What you should do:
Copy the text of every record below word for word, omitting the pictures.

[BEGIN Records for the task]

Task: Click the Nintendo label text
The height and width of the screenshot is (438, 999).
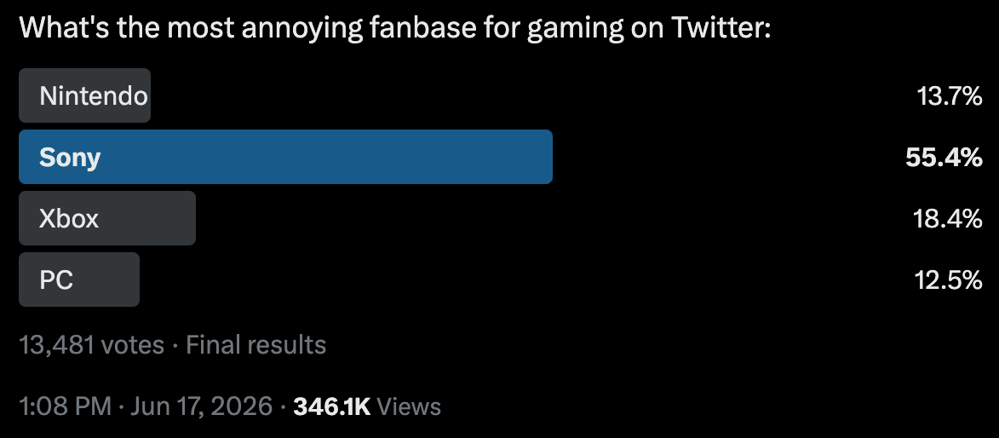Action: (x=94, y=95)
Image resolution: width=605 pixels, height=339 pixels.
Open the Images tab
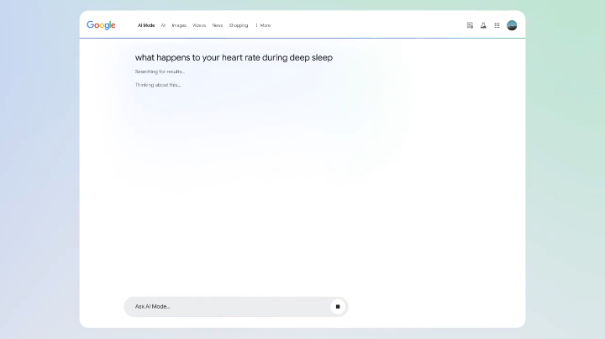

[END Records for the task]

Output for this task:
Task: Click the Nintendo label text
The height and width of the screenshot is (438, 999).
Action: (x=94, y=95)
Image resolution: width=605 pixels, height=339 pixels.
Open the Images tab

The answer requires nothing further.